JOHN W. MATHENA

The Strays


Musings on AI pt 2

February 25, 2024

Though I don’t feel anything from pt 1 was incorrect, I wanted lend a bit more credulity to AI and Machine Learning work. I’m gonna reference mostly work and posts from a machine learning engineer and tech writer I follow, Vicki Boykis. She has a great post from Feb 2023 on Chat GPT titled “What should you use Chat GPT for?”. Part of her assessment from then:

“So, for myself, my rules for engaging with Chat GPT are to give it small, inconsequential things it can iterate well on and that I have the ability to check…”

I think I saw Kareem Carr say something similar on Twitter (also a great follow if you’re not already).

Seems a good assessment. And this coming from someone with a lot of experience with software as a whole and machine learning in particular. Now I’ve also seen some (mostly on Twitter though again) compare the advent of LLM based coding tools to compilers. That doesn’t quite sit right with me. I don’t have a CS degree nor have I event taken a CS class, but I’ve been programming for the better part of a decade (professionally for about five years) and I can read so I’m gonna try to break down why. Maybe I’ll look back on this series in 10 years and cringe but whatever at least I tried.

Compilers essentially translate code written in one language into another language. This allows us to write in more human readable (high level) languages like Java rather than machine code (literal ones and zeroes corresponding to circuits and gates on the hardware).

Since computer scientists built the first compilers in the mid 20th century, we’ve gotten better and better at allowing software developers to write programs quickly and without caring so much the hardware. Whether this is good or bad depends on who you ask. I think lower barriers to pushing an app out the door has definitely led to some bloated software. When programmers don’t have to care about optmizing how their programs use hardware resources, they won’t. This is something I’m trying to care more about as I grow as a developer and programmer.

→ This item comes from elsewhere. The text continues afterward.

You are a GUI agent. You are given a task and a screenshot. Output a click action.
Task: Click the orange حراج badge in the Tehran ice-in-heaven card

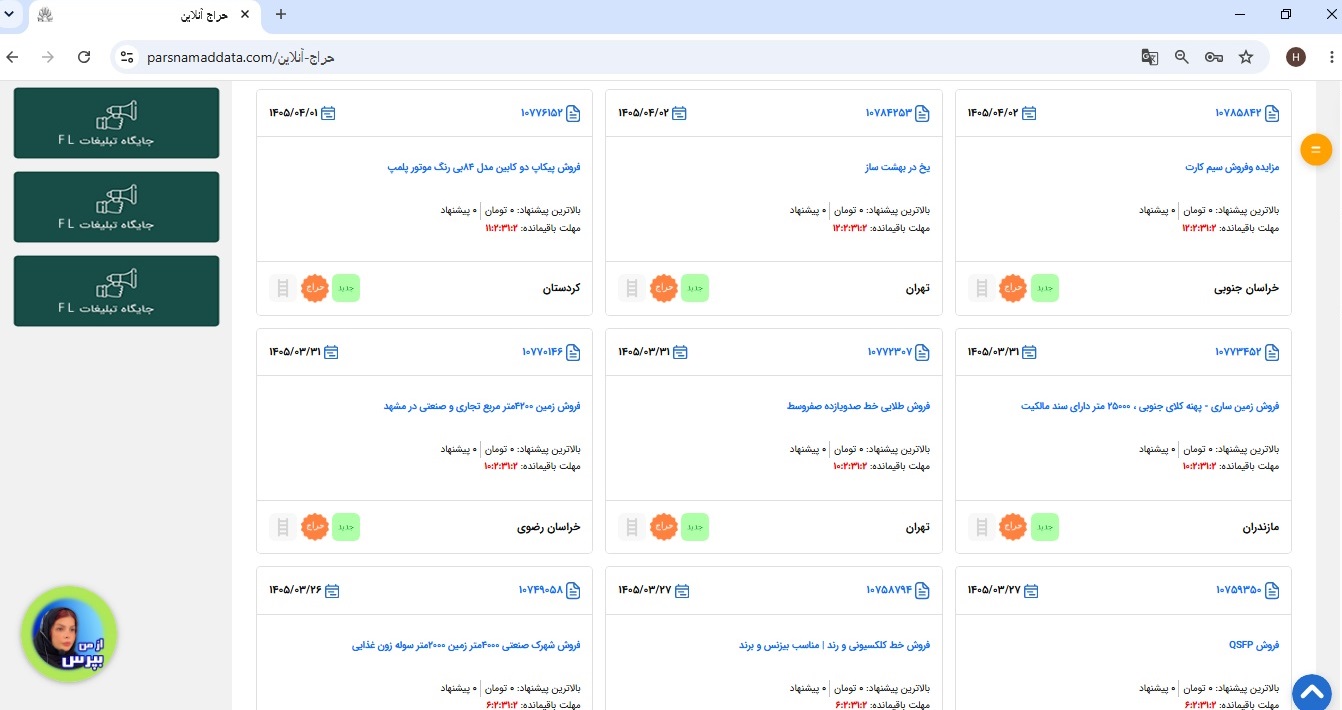(665, 288)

Enter AI that can write apps. When you can literally just type “build me a to do list app” and know next to nothing about programming or software development, and have ChatGPT give you something that may actually run, that’s not really programming. When you open a program written in Python and it gets compiled into bytecode and interpreted into machine code, you are utilizing explicit processes written by another human. When you open a program you got from ChatGPT, you’re getting a best guess. ChatGPT is troving the mountains of data on existing computer code it’s seen and trying to throw something back at you that seems to match what you said.

It’s very cool and can be accurate! But this is not what happens when you write computer code. Computers, for better or worse, do exactly what you tell them. You ask a computer to “Print” instead of “print”, not gonna run. You say a variable is equal to “one” instead of 1 (depending on the language), doesn’t know what you’re talking about. I’m sure every programmer will wax poetic about times like these. But what computers lack in forgiveness, they make up for in precision (usually).

I could go on, but yeah these AI tools are different than compilers. I’m not trying to gatekeep software and programming by any means. And I also know that creating efficient, quality software quickly is a real value-add and something worth pursuing. But I think you need trained professionals to do that. These AI code assistant tools could help programmers reference unfamiliar languages and frameworks faster and maybe do some auto-completion (though these kinds of features are not new to programmers).

There’s certainly room for improvement in modern software development, but I’m not convinced unleashing the AI tools will fix the current problems in the field. I’m worried they’ll make things worse.